(Collected data entries)
================

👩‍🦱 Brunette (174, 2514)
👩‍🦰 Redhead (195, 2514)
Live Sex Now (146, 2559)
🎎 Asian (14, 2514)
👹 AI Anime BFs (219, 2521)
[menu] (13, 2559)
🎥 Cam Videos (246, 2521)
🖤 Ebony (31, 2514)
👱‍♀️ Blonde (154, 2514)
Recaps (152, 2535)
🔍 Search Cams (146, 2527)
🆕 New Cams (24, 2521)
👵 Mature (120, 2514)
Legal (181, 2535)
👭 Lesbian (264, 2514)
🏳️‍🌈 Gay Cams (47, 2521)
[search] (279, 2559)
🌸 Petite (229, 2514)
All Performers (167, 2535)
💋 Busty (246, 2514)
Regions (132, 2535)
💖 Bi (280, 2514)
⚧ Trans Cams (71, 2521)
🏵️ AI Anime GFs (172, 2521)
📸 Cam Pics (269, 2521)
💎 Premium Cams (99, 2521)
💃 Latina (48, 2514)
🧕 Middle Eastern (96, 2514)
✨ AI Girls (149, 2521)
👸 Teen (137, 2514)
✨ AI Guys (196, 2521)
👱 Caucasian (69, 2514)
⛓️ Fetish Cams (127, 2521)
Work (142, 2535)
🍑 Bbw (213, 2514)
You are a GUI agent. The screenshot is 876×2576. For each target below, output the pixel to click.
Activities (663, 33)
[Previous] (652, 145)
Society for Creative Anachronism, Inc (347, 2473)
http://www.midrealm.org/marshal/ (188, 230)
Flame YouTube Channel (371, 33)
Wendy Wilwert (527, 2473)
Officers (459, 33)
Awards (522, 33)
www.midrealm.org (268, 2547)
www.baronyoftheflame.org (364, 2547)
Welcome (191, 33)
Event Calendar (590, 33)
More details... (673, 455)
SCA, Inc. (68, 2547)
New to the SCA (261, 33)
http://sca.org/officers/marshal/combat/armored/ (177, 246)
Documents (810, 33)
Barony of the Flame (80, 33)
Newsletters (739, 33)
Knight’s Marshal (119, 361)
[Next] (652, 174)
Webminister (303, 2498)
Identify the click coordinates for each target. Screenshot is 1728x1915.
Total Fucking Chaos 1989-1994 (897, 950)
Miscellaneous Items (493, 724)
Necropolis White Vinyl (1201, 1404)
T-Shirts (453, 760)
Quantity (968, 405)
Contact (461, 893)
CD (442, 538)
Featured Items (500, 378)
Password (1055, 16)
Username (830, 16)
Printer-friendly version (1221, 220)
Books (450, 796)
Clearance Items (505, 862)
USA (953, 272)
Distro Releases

================

• [Work task]
Make a verbatim copy of every entry shown above.

• [Reply to the task]
👩‍🦱 Brunette (174, 2514)
👩‍🦰 Redhead (195, 2514)
Live Sex Now (146, 2559)
🎎 Asian (14, 2514)
👹 AI Anime BFs (219, 2521)
[menu] (13, 2559)
🎥 Cam Videos (246, 2521)
🖤 Ebony (31, 2514)
👱‍♀️ Blonde (154, 2514)
Recaps (152, 2535)
🔍 Search Cams (146, 2527)
🆕 New Cams (24, 2521)
👵 Mature (120, 2514)
Legal (181, 2535)
👭 Lesbian (264, 2514)
🏳️‍🌈 Gay Cams (47, 2521)
[search] (279, 2559)
🌸 Petite (229, 2514)
All Performers (167, 2535)
💋 Busty (246, 2514)
Regions (132, 2535)
💖 Bi (280, 2514)
⚧ Trans Cams (71, 2521)
🏵️ AI Anime GFs (172, 2521)
📸 Cam Pics (269, 2521)
💎 Premium Cams (99, 2521)
💃 Latina (48, 2514)
🧕 Middle Eastern (96, 2514)
✨ AI Girls (149, 2521)
👸 Teen (137, 2514)
✨ AI Guys (196, 2521)
👱 Caucasian (69, 2514)
⛓️ Fetish Cams (127, 2521)
Work (142, 2535)
🍑 Bbw (213, 2514)
You are a GUI agent. The screenshot is 876×2576. For each target below, output the pixel to click.
Activities (663, 33)
[Previous] (652, 145)
Society for Creative Anachronism, Inc (347, 2473)
http://www.midrealm.org/marshal/ (188, 230)
Flame YouTube Channel (371, 33)
Wendy Wilwert (527, 2473)
Officers (459, 33)
Awards (522, 33)
www.midrealm.org (268, 2547)
www.baronyoftheflame.org (364, 2547)
Welcome (191, 33)
Event Calendar (590, 33)
More details... (673, 455)
SCA, Inc. (68, 2547)
New to the SCA (261, 33)
http://sca.org/officers/marshal/combat/armored/ (177, 246)
Documents (810, 33)
Barony of the Flame (80, 33)
Newsletters (739, 33)
Knight’s Marshal (119, 361)
[Next] (652, 174)
Webminister (303, 2498)
Identify the click coordinates for each target. Screenshot is 1728x1915.
Total Fucking Chaos 1989-1994 (897, 950)
Miscellaneous Items (493, 724)
Necropolis White Vinyl (1201, 1404)
T-Shirts (453, 760)
Quantity (968, 405)
Contact (461, 893)
CD (442, 538)
Featured Items (500, 378)
Password (1055, 16)
Username (830, 16)
Printer-friendly version (1221, 220)
Books (450, 796)
Clearance Items (505, 862)
USA (953, 272)
Distro Releases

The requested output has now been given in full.